It is a simple as this: the true souvenir has become a thing of the past, well, at least the equivalent of a very rare and endangered species: see http://voussoirs.blogspot.com.au/2013/02/on-souvenirs-place-memories.html and http://voussoirs.blogspot.com.au/2013/02/my-souvenir.html One used to visit places so unique and special - or is this the visitor’s experience of place?: perhaps, hopefully both - that specific mementoes from the area were purchased as talismans that might extend the perceptions into different futures: the souvenirs. In dissimilar, possibly more familiar and casually perceived places, these token keepsakes provoke and prolong memory: their identity becomes the prompt. Remembrance is the essence of the keepsake, reminding - being put into mind again. The question is: does the individuality of the souvenir, its provenance, modify understandings?

**Information provided**
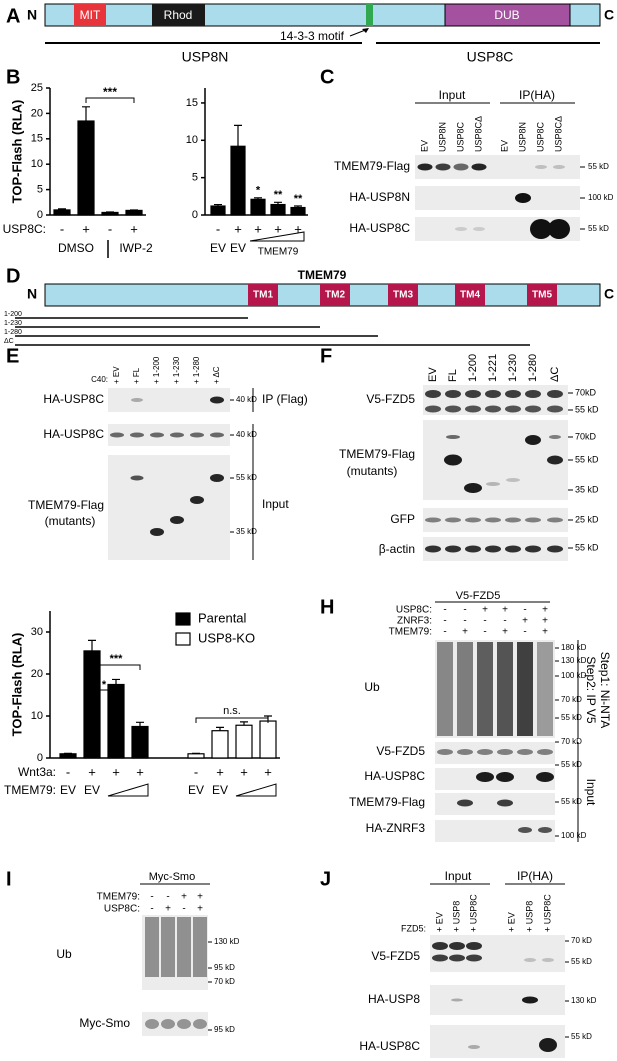  Describe the element at coordinates (533, 368) in the screenshot. I see `label: 1-280` at that location.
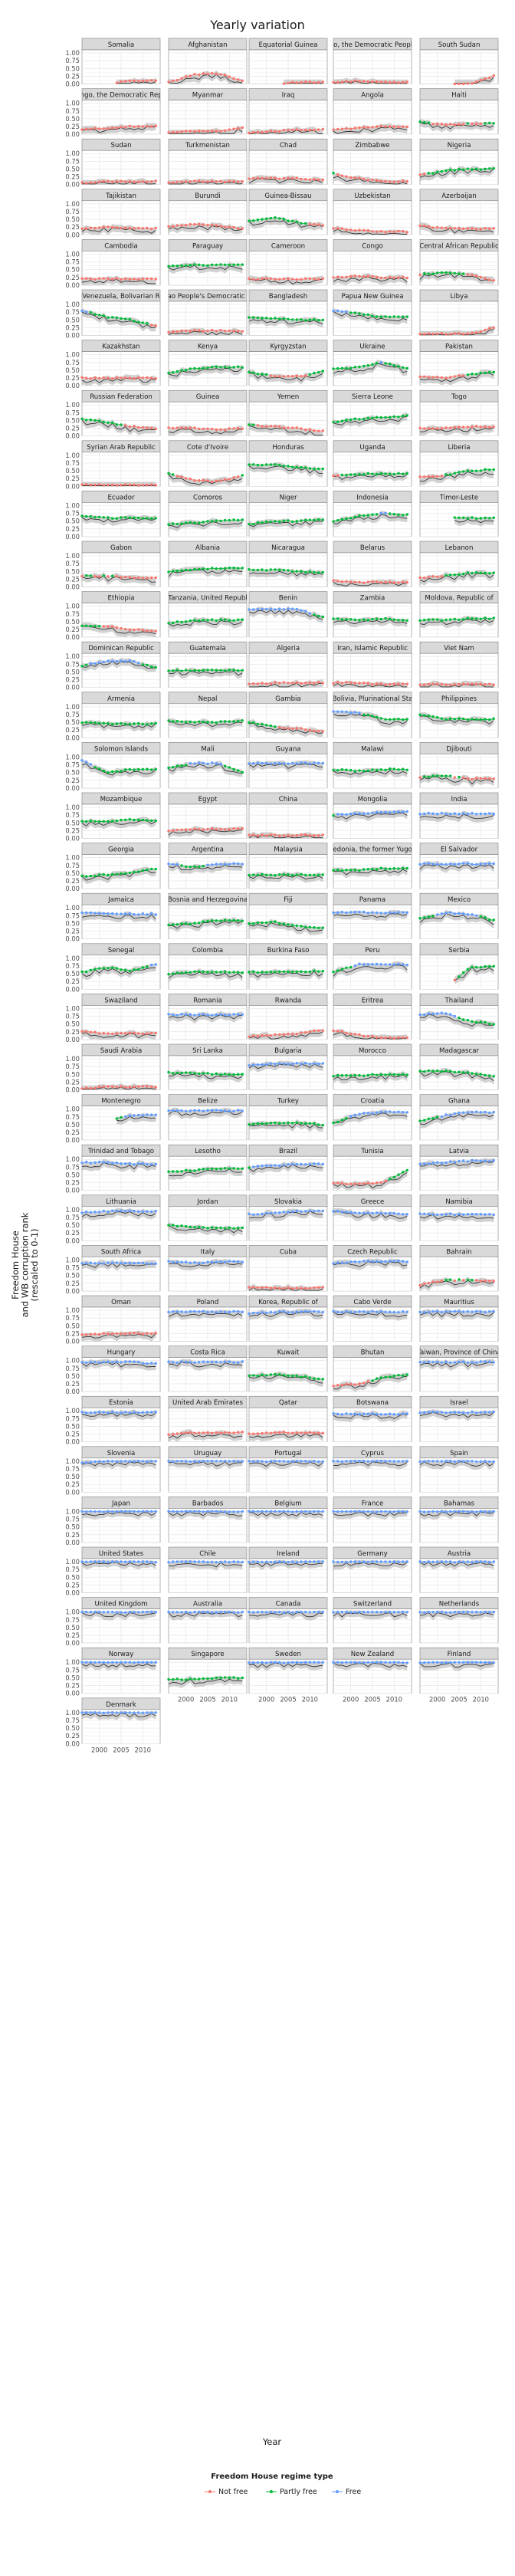  I want to click on strip-label: Macedonia, the former Yugoslav, so click(373, 850).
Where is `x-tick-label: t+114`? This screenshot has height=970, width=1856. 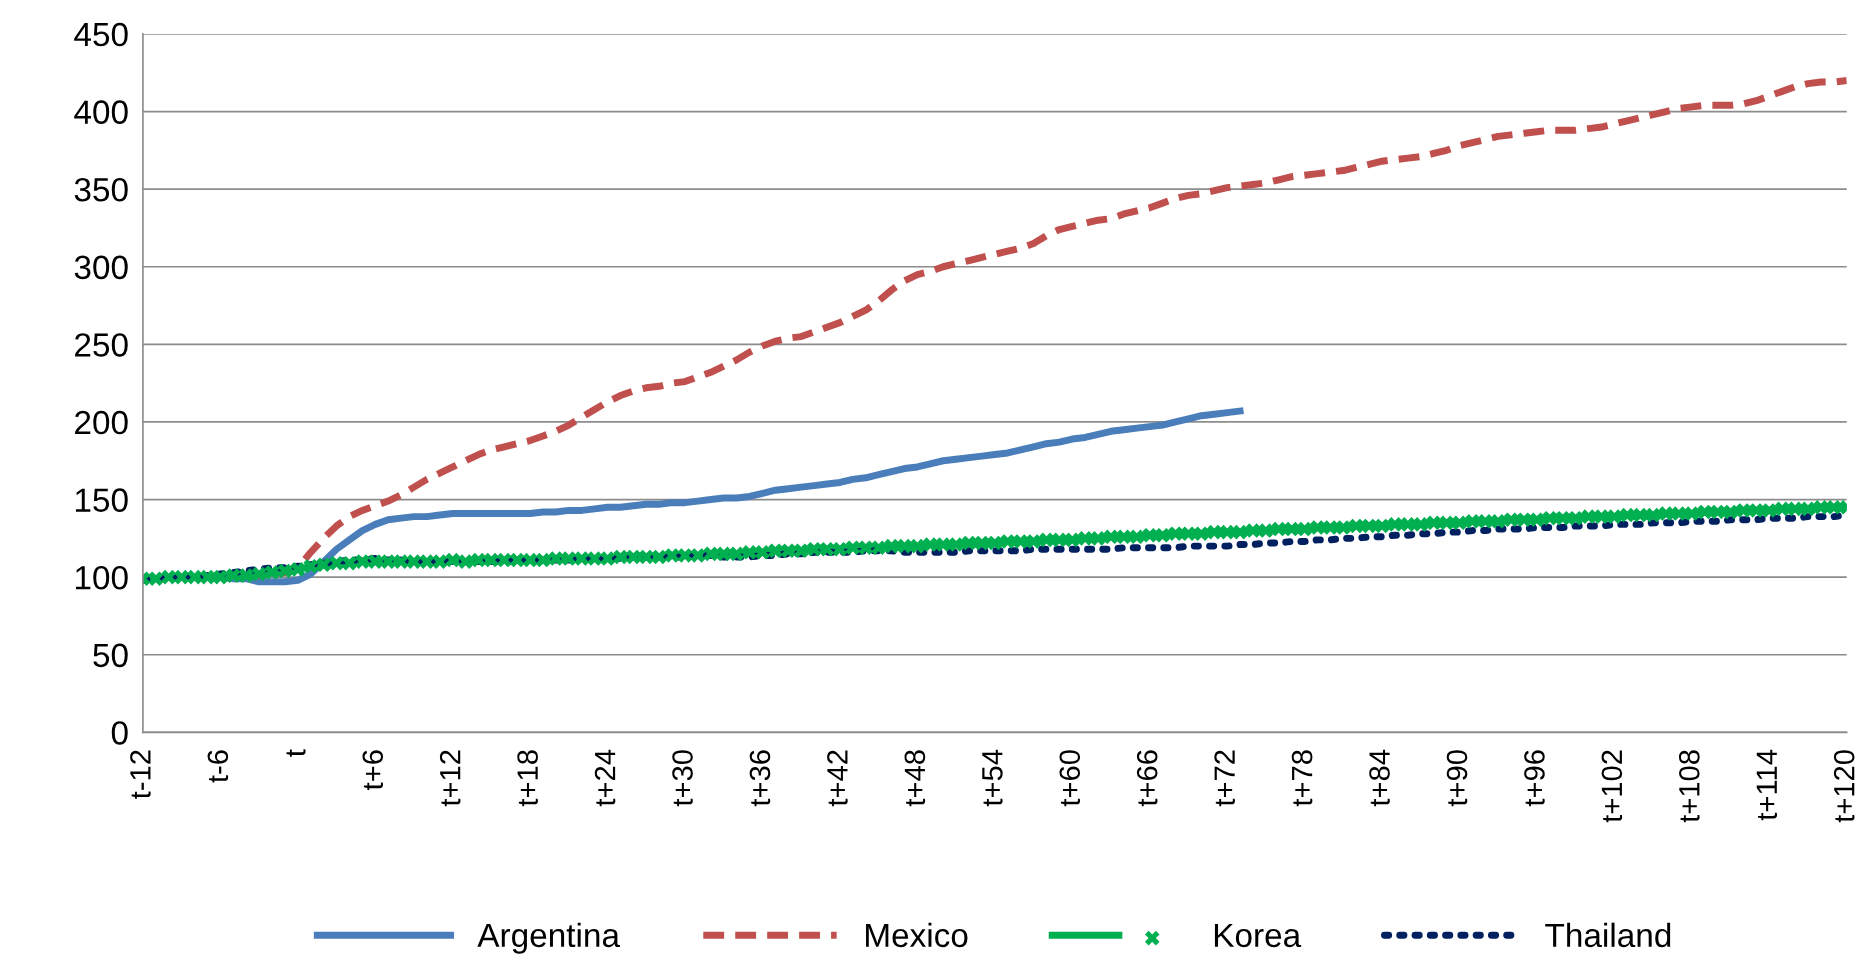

**Tasks and exercises**
(A) In the excerpt on souvenirs, what is named as the essence of the keepsake?
(B) Swap "talismans" for "charms" in the souvenir excerpt, and give again the part that opens with the words containing "It is a simple" and closes with "provenance, modify understandings?".
(C) Carry on the reflection on souvenirs from the point where it stops.

**Answers to the problems**
(A) Remembrance is the essence of the keepsake.

(B)
It is a simple as this: the true souvenir has become a thing of the past, well, at least the equivalent of a very rare and endangered species: see http://voussoirs.blogspot.com.au/2013/02/on-souvenirs-place-memories.html and http://voussoirs.blogspot.com.au/2013/02/my-souvenir.html One used to visit places so unique and special - or is this the visitor’s experience of place?: perhaps, hopefully both - that specific mementoes from the area were purchased as charms that might extend the perceptions into different futures: the souvenirs. In dissimilar, possibly more familiar and casually perceived places, these token keepsakes provoke and prolong memory: their identity becomes the prompt. Remembrance is the essence of the keepsake, reminding - being put into mind again. The question is: does the individuality of the souvenir, its provenance, modify understandings?

(C)
The problem today is globalization. Everywhere is not only becoming the same, but one uses the same machines to get there and to get around when there; one stays at the same hotels, in the same rooms, all filled with the same furniture, using the same equipment, while eating the same breakfast, using the same implements, even when in the most isolated B&Bs. Sameness is pervasive. Ruskin writes of his family’s annual trip to the continent, noting that it was always the same - the same carriage, the same hotels, the same hotel rooms, the same views, etc. - adding that it was ‘all the more beautiful for being familiar’: (see Brantwood). If one had a choice, the repetition might be as enjoyable as seeing the face of an old friend, but matters are unfortunately different when an awkward intimacy is enforced as a necessity, the norm, irrespective of place and person, with no alternative and no variety on offer, or any preferences acknowledged or catered for. All differences are smudged with a corporate anonymity that displays a universal, international craft. Here experience becomes an imposition to endure rather than a revelation to discover: take it or leave it. Place is given all the character and flimsiness of a film set and comes to be seen as such. Tourism is very much like entertainment.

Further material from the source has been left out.